> _WORK TO BE COMPLETED_: All lines below starting at the one that holds "Open help with the question mark icon" and ending at the one that holds "756x513 pixels." should be printed exactly, ends included. Pictures should not be printed, nor anything else.

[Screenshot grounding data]
********

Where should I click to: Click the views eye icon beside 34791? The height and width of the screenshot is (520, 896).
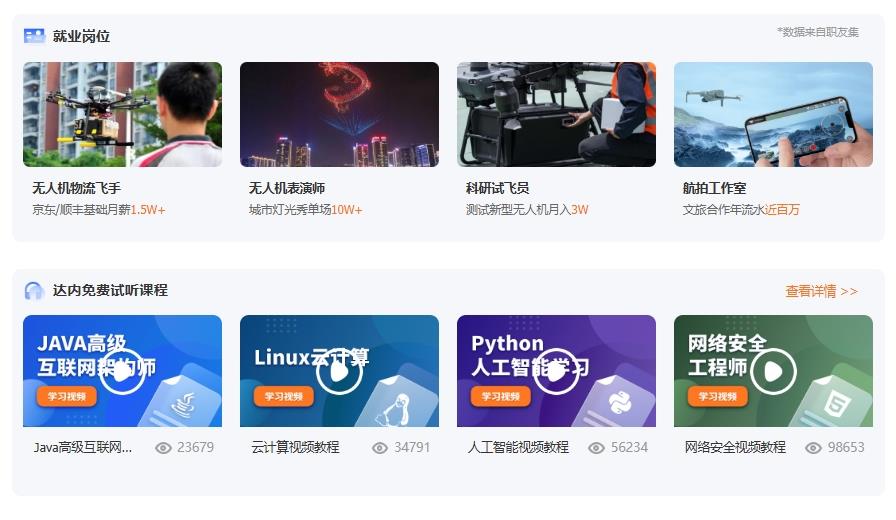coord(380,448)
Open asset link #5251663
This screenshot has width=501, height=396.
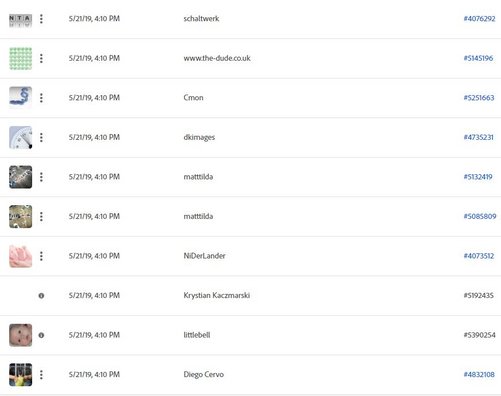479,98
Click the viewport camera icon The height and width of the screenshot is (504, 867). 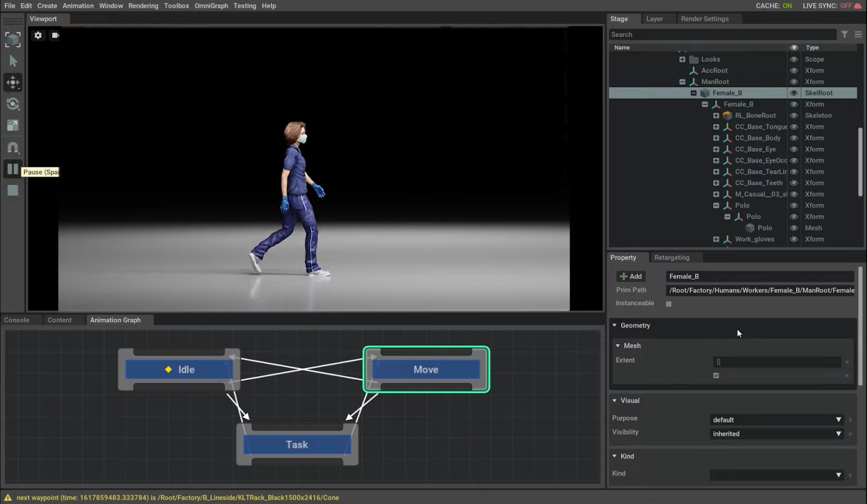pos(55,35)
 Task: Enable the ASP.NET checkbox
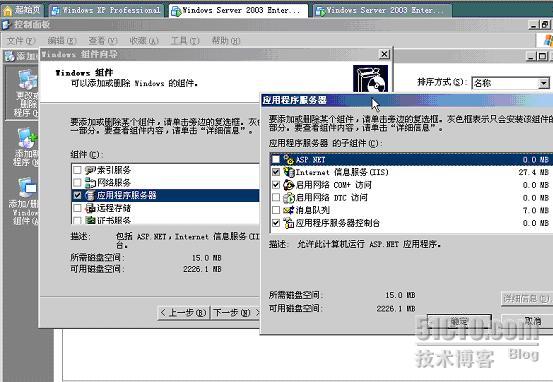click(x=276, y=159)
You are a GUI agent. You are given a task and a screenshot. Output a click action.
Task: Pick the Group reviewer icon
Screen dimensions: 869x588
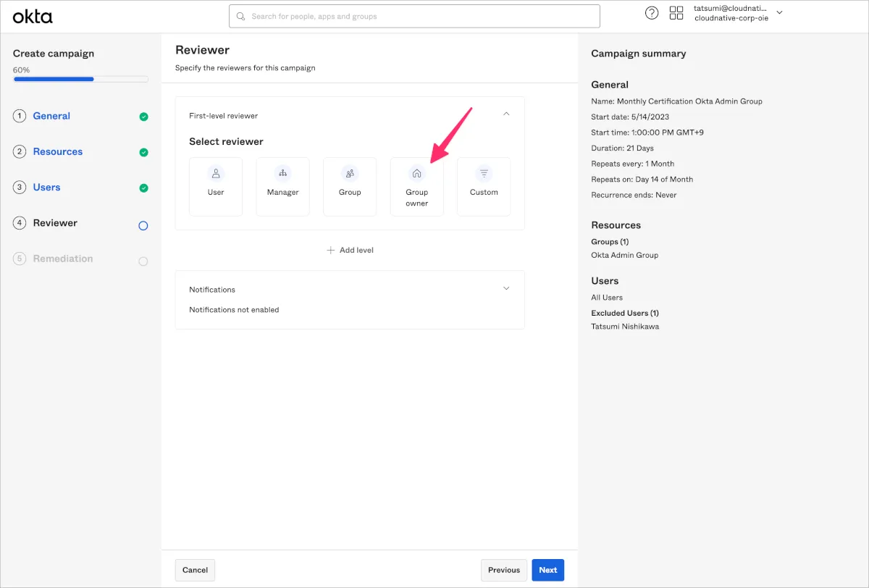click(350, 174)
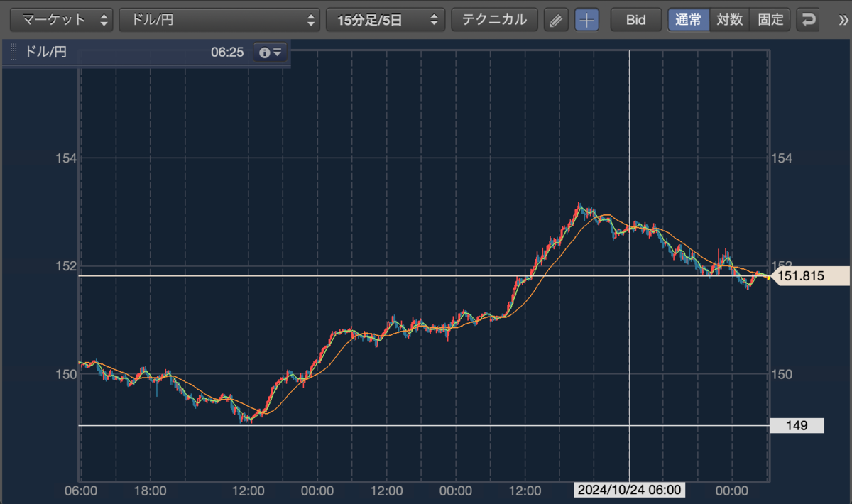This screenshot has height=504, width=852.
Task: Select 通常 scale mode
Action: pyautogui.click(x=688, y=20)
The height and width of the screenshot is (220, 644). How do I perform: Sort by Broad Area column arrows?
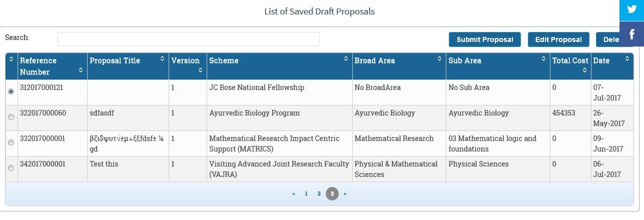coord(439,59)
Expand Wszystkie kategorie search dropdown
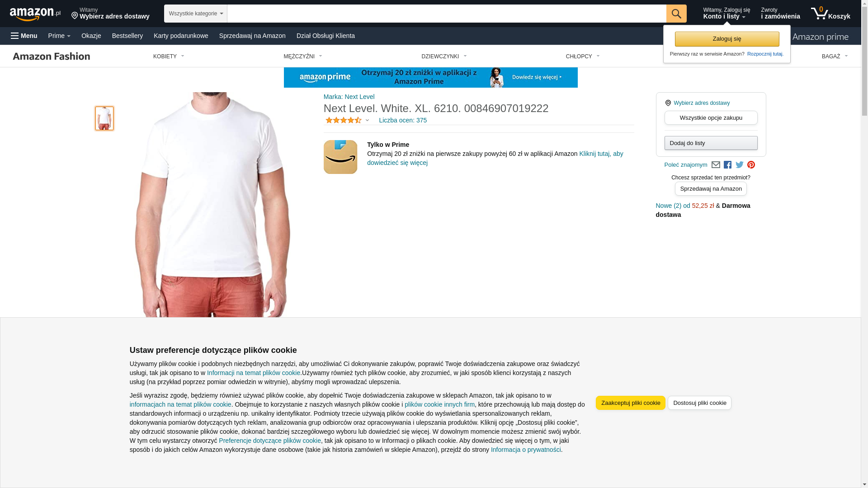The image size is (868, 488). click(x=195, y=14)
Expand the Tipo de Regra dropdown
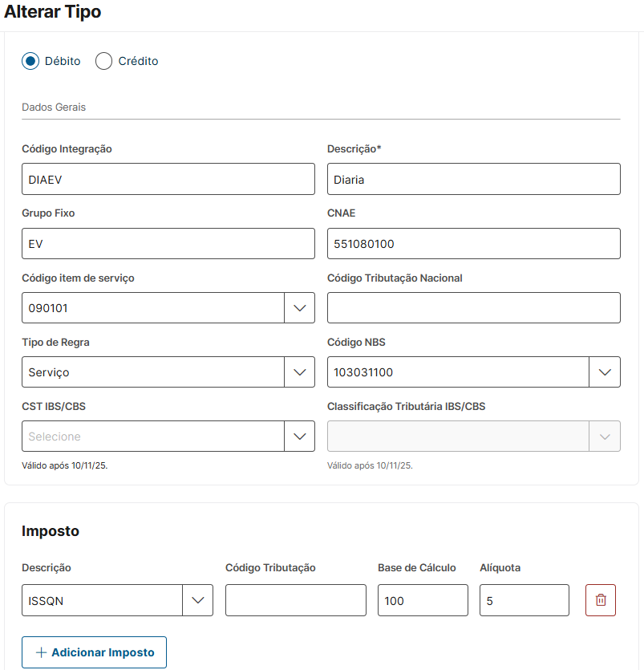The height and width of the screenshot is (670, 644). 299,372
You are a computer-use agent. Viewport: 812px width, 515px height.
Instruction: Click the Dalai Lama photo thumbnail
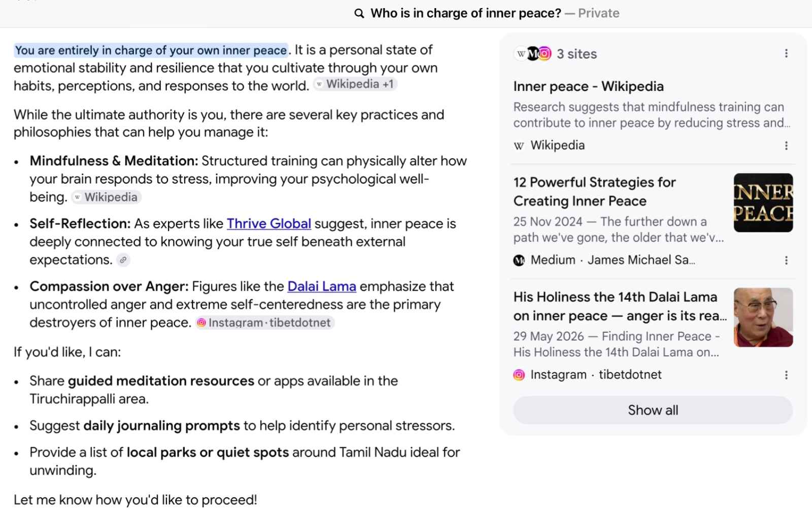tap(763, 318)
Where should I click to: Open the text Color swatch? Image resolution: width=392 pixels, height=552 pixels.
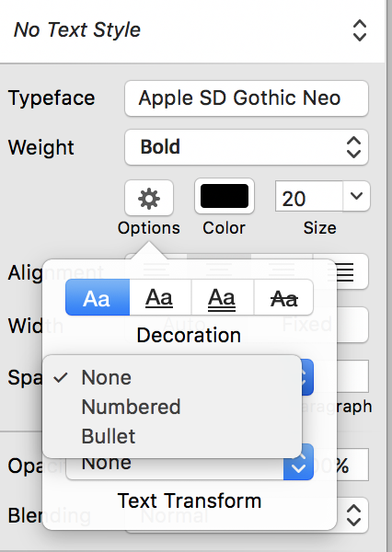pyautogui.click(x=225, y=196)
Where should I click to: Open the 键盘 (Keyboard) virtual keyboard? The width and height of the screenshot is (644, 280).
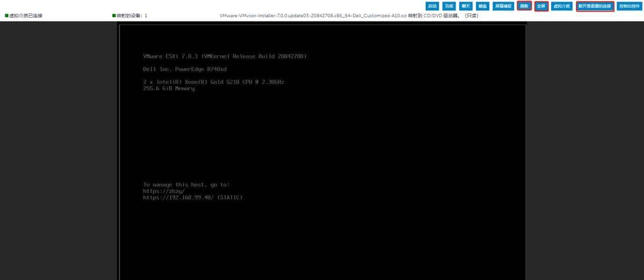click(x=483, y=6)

********

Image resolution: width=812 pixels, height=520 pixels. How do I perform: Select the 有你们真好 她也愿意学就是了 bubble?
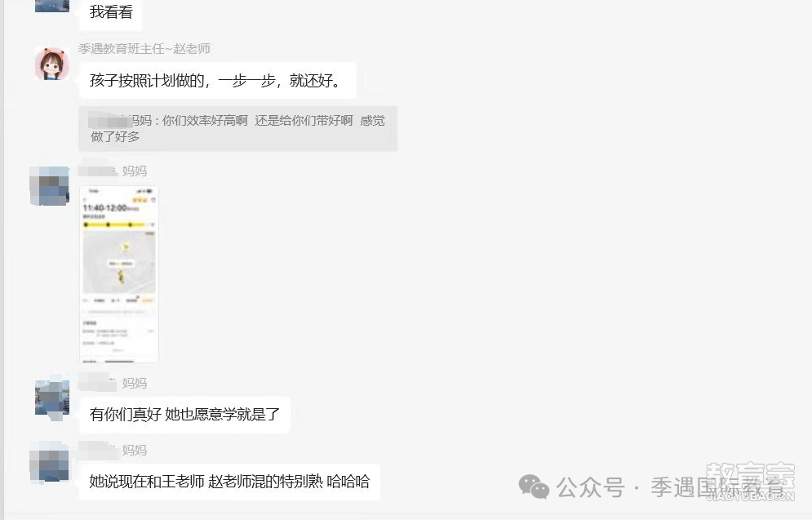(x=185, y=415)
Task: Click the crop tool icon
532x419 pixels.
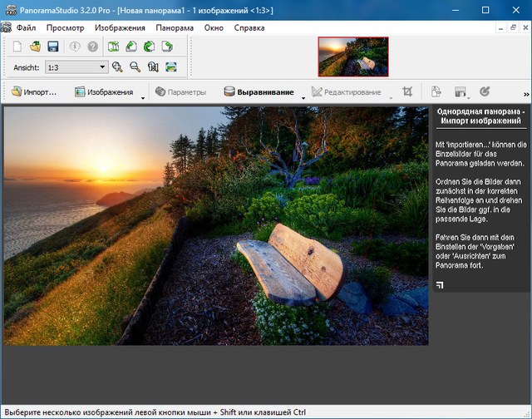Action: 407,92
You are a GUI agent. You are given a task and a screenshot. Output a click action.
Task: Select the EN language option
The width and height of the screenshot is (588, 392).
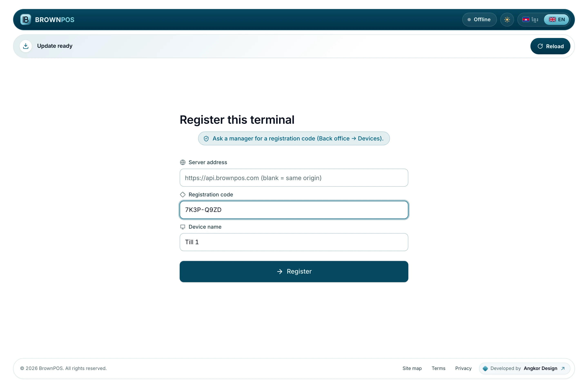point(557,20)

********

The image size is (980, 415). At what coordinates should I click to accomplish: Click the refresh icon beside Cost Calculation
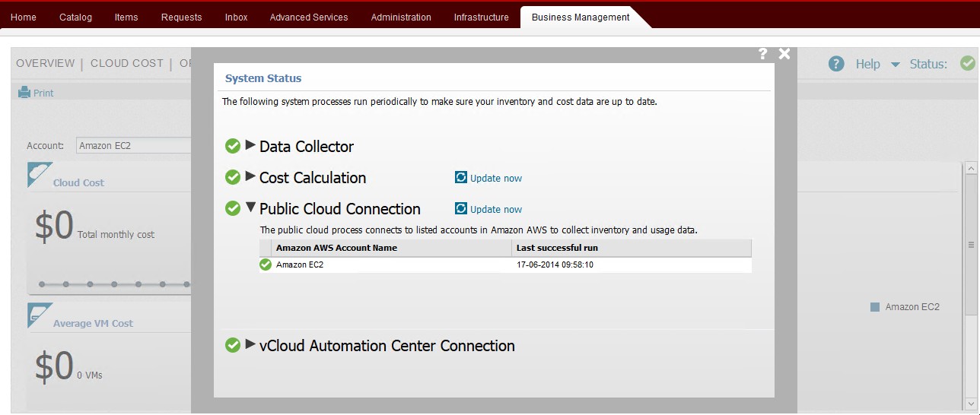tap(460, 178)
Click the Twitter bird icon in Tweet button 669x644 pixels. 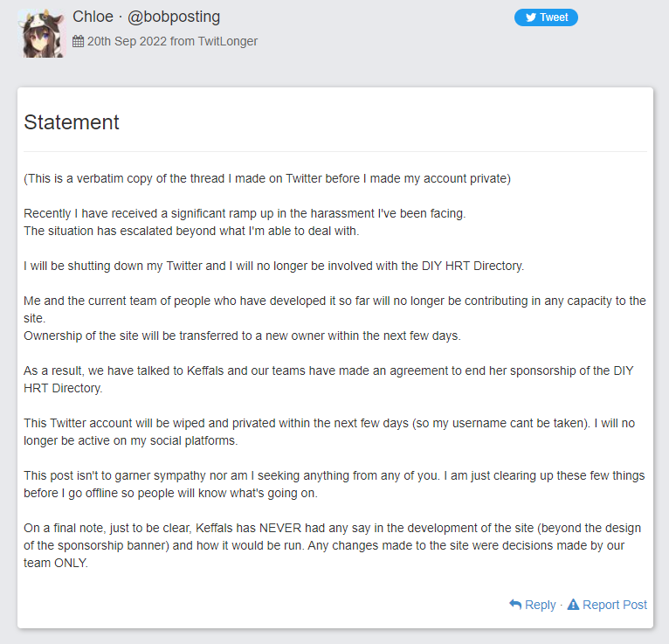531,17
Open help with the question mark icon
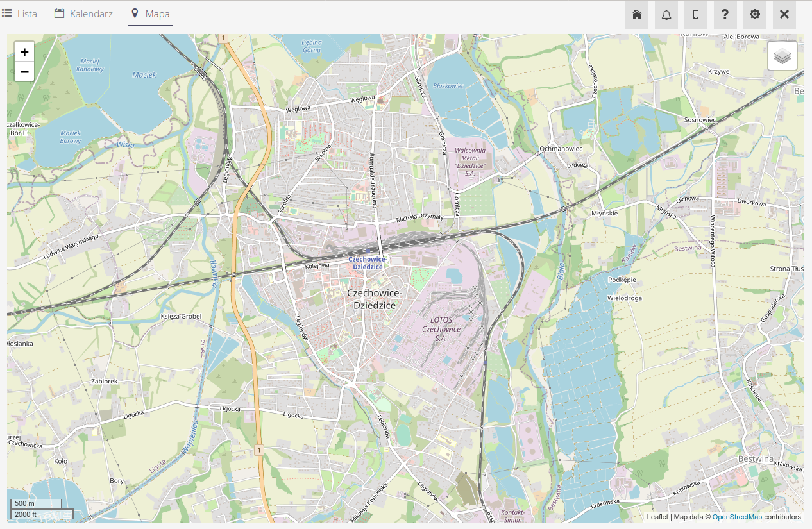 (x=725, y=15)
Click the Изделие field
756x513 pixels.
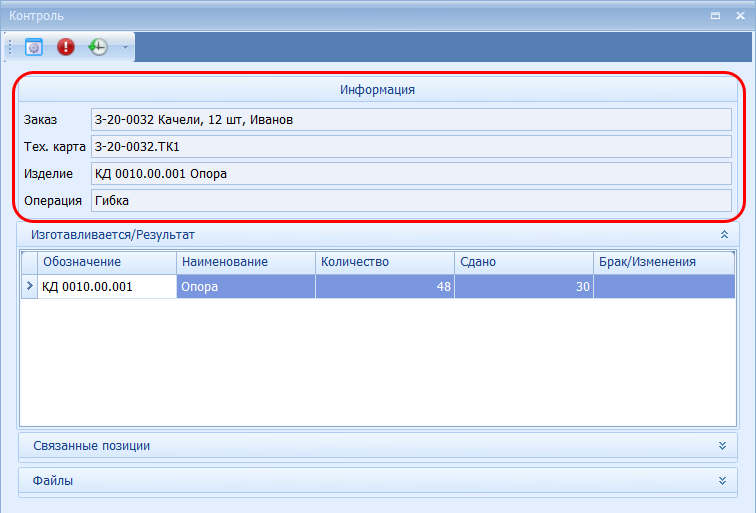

********

> _ANSWER BOX_:
Open help with the question mark icon
 (x=725, y=15)
Click the Изделие field
756x513 pixels.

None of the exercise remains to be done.